*Yazılı talimat:* Tahir Elçi yazısında "2013-2015 yılları aralığında" ile başlayıp "buralara da saldırdı." ile biten bölümü, "çatışmasızlık dönemi" ifadesini "ateşkes dönemi" ile değiştirerek yeniden yaz.

*Belge bölümü:*
- - -

Amed Barosu Daimi Başkanı Tahir Elçi’nin katledilmesinin üzerinden 6 yıl geçti. Elçi, 14 Ekim 2015 günü Ahmet Hakan’ın CNN Türk’te sunduğu 'Tarafsız Bölge' programına katılarak, Hakan'ın "PKK terör örgütü müdür?" sorusuna, "PKK terör örgütü değildir" cevabını vermişti.
Bu programdan sonra Aktrollerin başlattığı ve giderek yaygınlaşan lince maruz kaldı. CNN Türk'teki açıklamasından 6 gün sonra hakkında yakalama kararı çıkartılan Elçi, Amed Barosu adli yardım binasında gözaltına alınarak savcılık ifadesi için İstanbul'a götürüldü. Elçi, savcılıkta ifadesi alındıktan sonra adli kontrol ve yurt dışı yasağı ile serbest bırakıldı.
2013-2015 yılları aralığında Türk devleti ve PKK arasında devam eden ‘Müzakere süreci’’nin sonucu olan çatışmasızlık dönemi, yerini çatışmalı ve öncekilere yıllara göre daha yıkıcı bir iklime bıraktı. 5 Haziran'da Halkların Demokratik Partisi'nin (HDP) Amed mitinginde iki bombalı saldırı gerçekleştirildi. Böylelikle katliamların ve Kürdistan coğrafyasının karşı karşıya kalacağı sürecin fitili ateşlendi. Sonrasında Suruç, Ankara Gar patlamaları ve Antep'teki Kürt düğününe saldırılarla Türk devleti yıkıcı bir savaşın startını verdi. Buna karşı Kürt halkı Varto, Sur, Cizre, Nusaybin ve Silvan gibi yerellerde öz yönetim ilan etti, Türk devleti buralara da saldırdı.
ELÇİ: SİLAH, ÇATIŞMA OPERASYON İSTEMİYORUZ
Sur'daki öz yönetim ilanından sonra Türk devletine bağlı çeteler ve polislerin saldırılarından kaynaklı tarihi Dört Ayaklı Minare'nin ayakları hasar gördü. Tahir Elçi ve beraberindeki meslektaşları 28 Kasım 2015 günü, saat 10.50 sularında tarihi yapının gördüğü hasara ilişkin bir basın açıklaması yaptı. Elçi, açıklamasında özellikle şunları vurguluyordu: “Biz bu tarihi bölgede birçok medeniyete beşiklik etmiş, ev sahipliği yapmış bu kadim bölgede, insanlığın bu ortak mekanında silah, çatışma, operasyon istemiyoruz. Savaşlar, çatışmalar, silahlar, operasyonlar bu alandan uzak olsun diyoruz. Bu amaçla bugün Diyarbakır Barosu üyesi arkadaşlarımla ve Diyarbakırlılarla birlikte buradayız.”

- - -

*Verilen kayıtlar:*

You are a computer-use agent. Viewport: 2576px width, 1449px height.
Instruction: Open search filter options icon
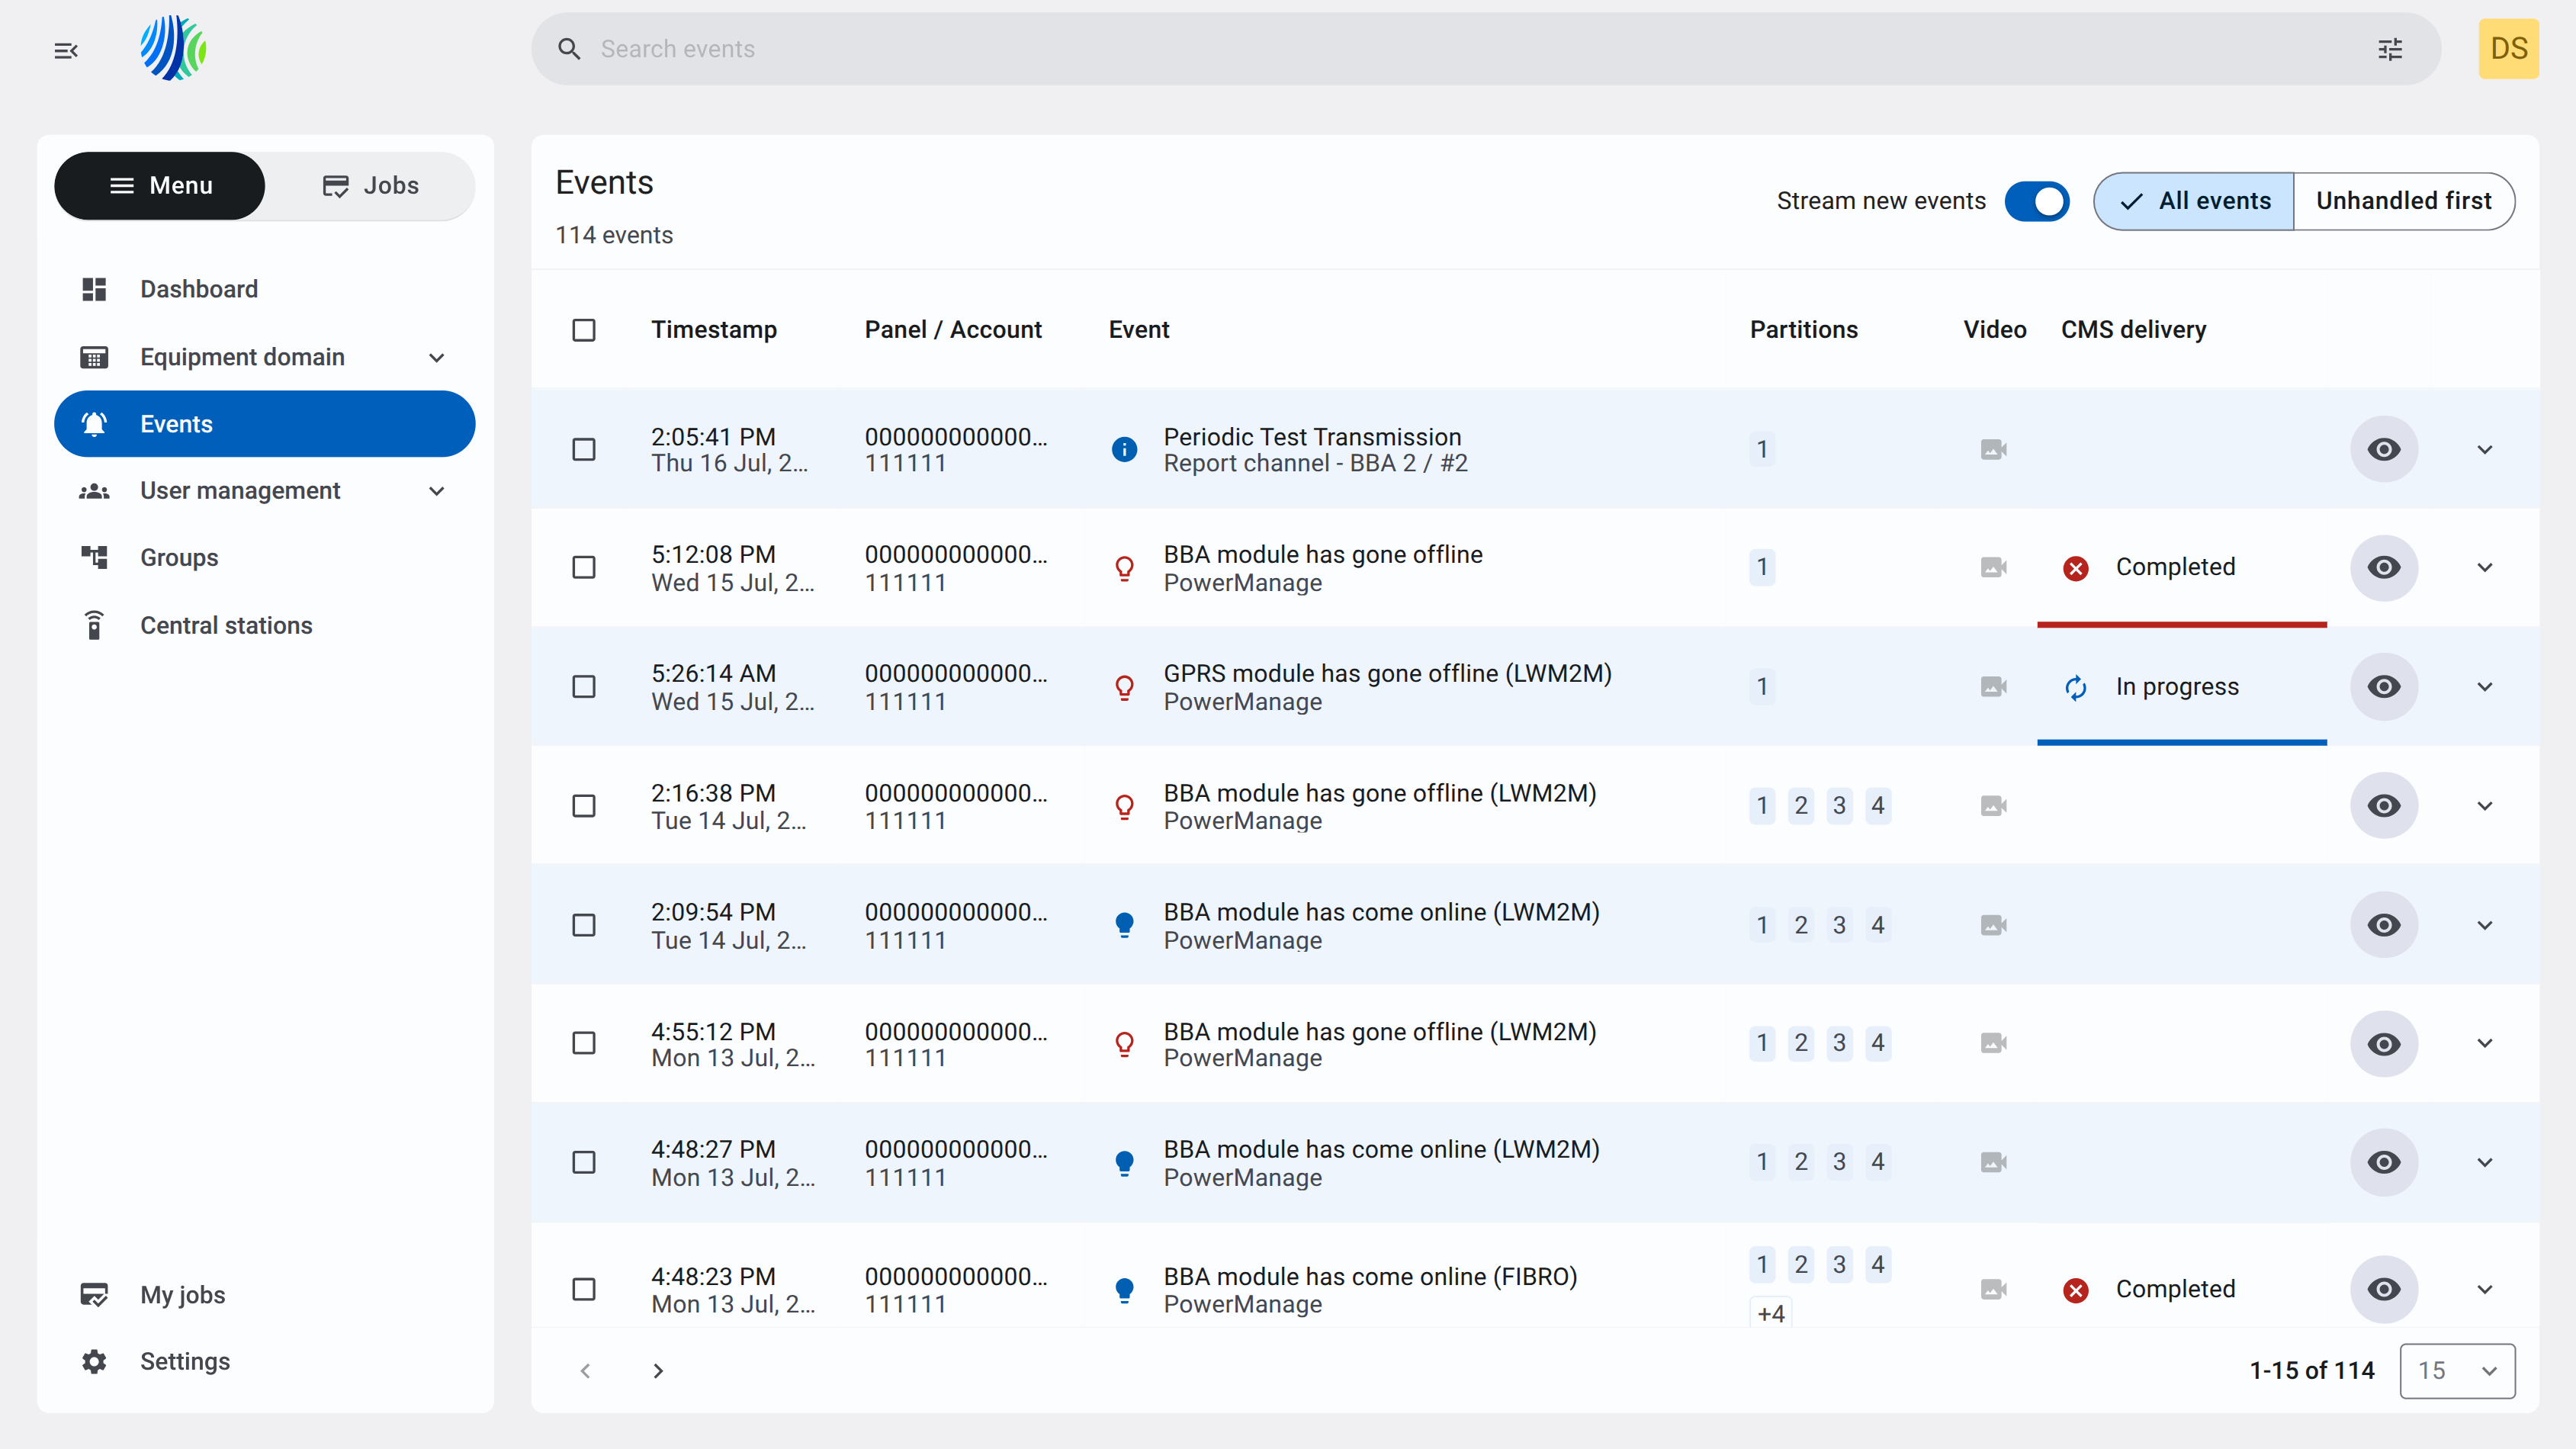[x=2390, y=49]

- - -

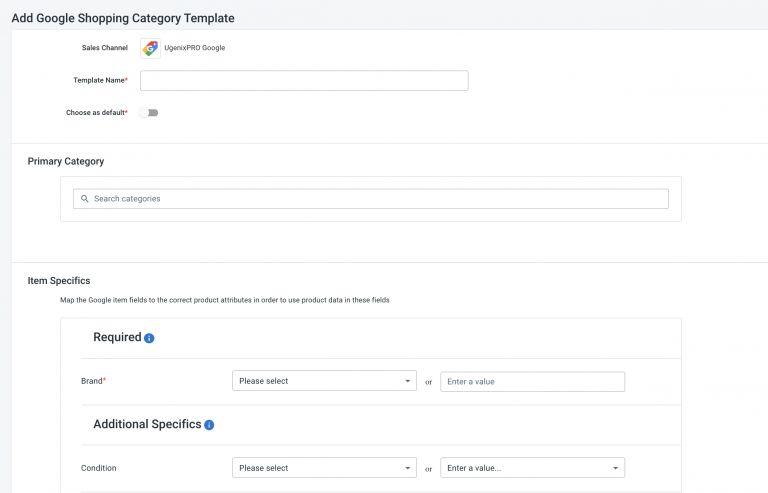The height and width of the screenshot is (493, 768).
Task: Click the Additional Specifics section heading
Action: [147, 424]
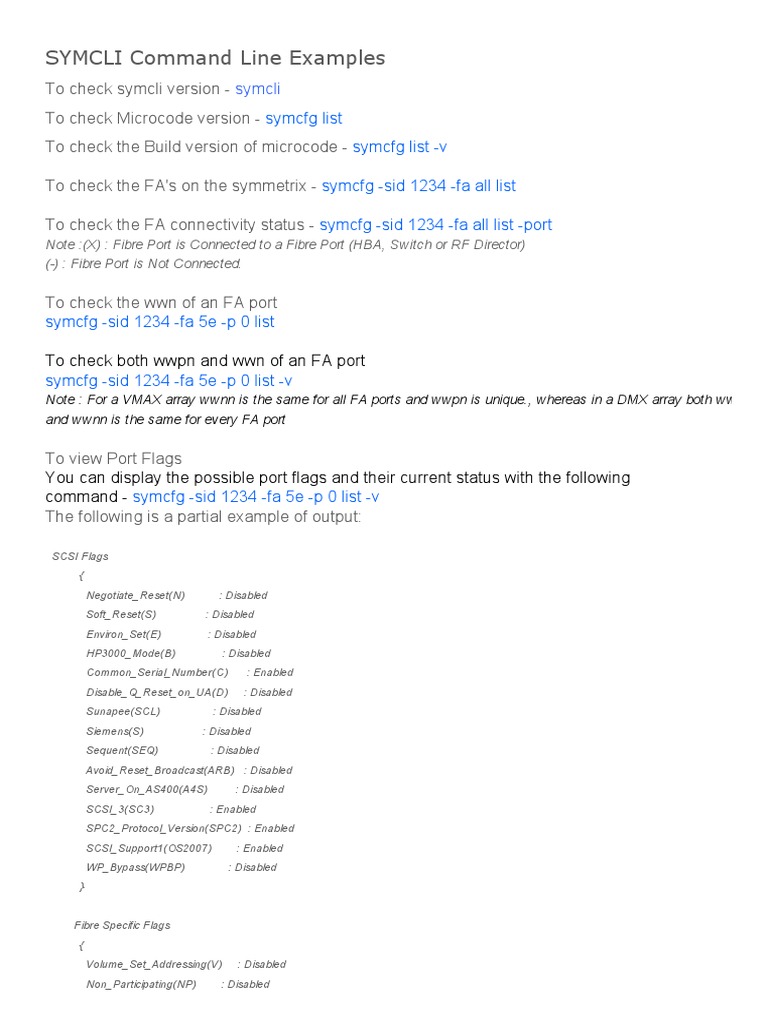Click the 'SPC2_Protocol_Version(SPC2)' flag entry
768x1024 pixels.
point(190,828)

- - -

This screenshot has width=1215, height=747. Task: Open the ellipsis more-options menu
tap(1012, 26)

- - -

*Görev sonucu:*
2013-2015 yılları aralığında Türk devleti ve PKK arasında devam eden ‘Müzakere süreci’’nin sonucu olan ateşkes dönemi, yerini çatışmalı ve öncekilere yıllara göre daha yıkıcı bir iklime bıraktı. 5 Haziran'da Halkların Demokratik Partisi'nin (HDP) Amed mitinginde iki bombalı saldırı gerçekleştirildi. Böylelikle katliamların ve Kürdistan coğrafyasının karşı karşıya kalacağı sürecin fitili ateşlendi. Sonrasında Suruç, Ankara Gar patlamaları ve Antep'teki Kürt düğününe saldırılarla Türk devleti yıkıcı bir savaşın startını verdi. Buna karşı Kürt halkı Varto, Sur, Cizre, Nusaybin ve Silvan gibi yerellerde öz yönetim ilan etti, Türk devleti buralara da saldırdı.